Bard would return to pitch eight more times in a Red Sox uniform, all out of the bullpen. His last appearance came on April 27, 2013. Two batters, two walks. That was it. He had thrown his last big league pitch at the age of 27 years old.

Thursday, SB Nation published a story that Bard was officially retiring, a decision he confirmed to WEEI.com via text.

For me, to sift through what has happened with the former Red Sox first-round pick over the past five years is overkill. Nothing worked out. There were his thoracic outlet syndrome surgery, mental blocks, and a wave of delivery adjustments. He was deemed worth taking a chance by a variety of organizations, with Texas, the Mets, Pittsburgh, St. Lous and the Cubs all giving Bard another chance. None of it took root. It happens. 

What should be remembered is just how good Bard was. That's why, all these years later, people still care.

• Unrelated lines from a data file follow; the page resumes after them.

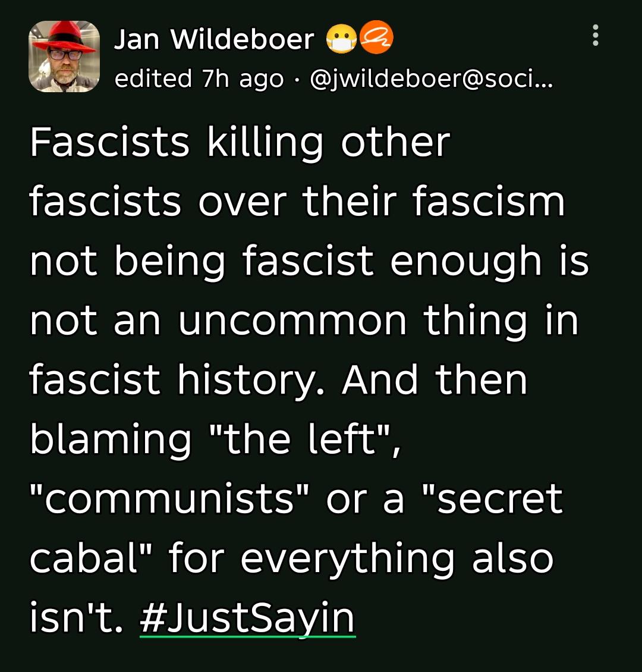Open the Jan Wildeboer display name
The height and width of the screenshot is (672, 642).
214,39
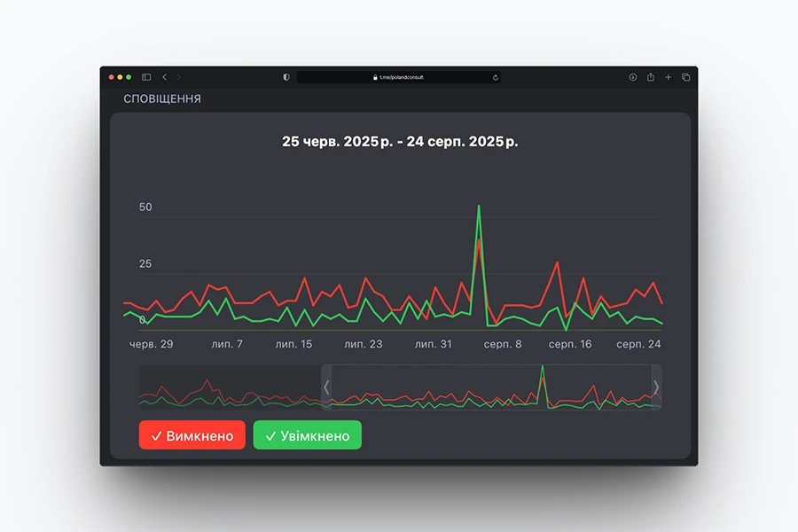Click the date range title of chart
The height and width of the screenshot is (532, 798).
coord(400,142)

Starting with that first big league game on May 13, 2009, it was clear to the Red Sox what a difference-maker Bard was going to be. There weren't a lot of guys who could help a team escape like Bard. For example, in his three years of relieving for the Red Sox, the righty faced 39 batters with the bases loaded. He gave up a total of six hits, striking out 12. There is no other way to put it: He was a weapon.

Simply put, Bard was a power reliever before they became the norm.

But he wasn't just unique on the field. It didn't take long to realize the University of North Carolina product's thought process was a bit deeper than most. Maybe that didn't help when trying to figure things out at the end, but it certainly wasn't a bad thing for those striking up the clubhouse conversations, and can't hurt in what will be undoubtedly a promising future.

This was a guy worth appreciating. Today seems like a perfect opportunity to do just that.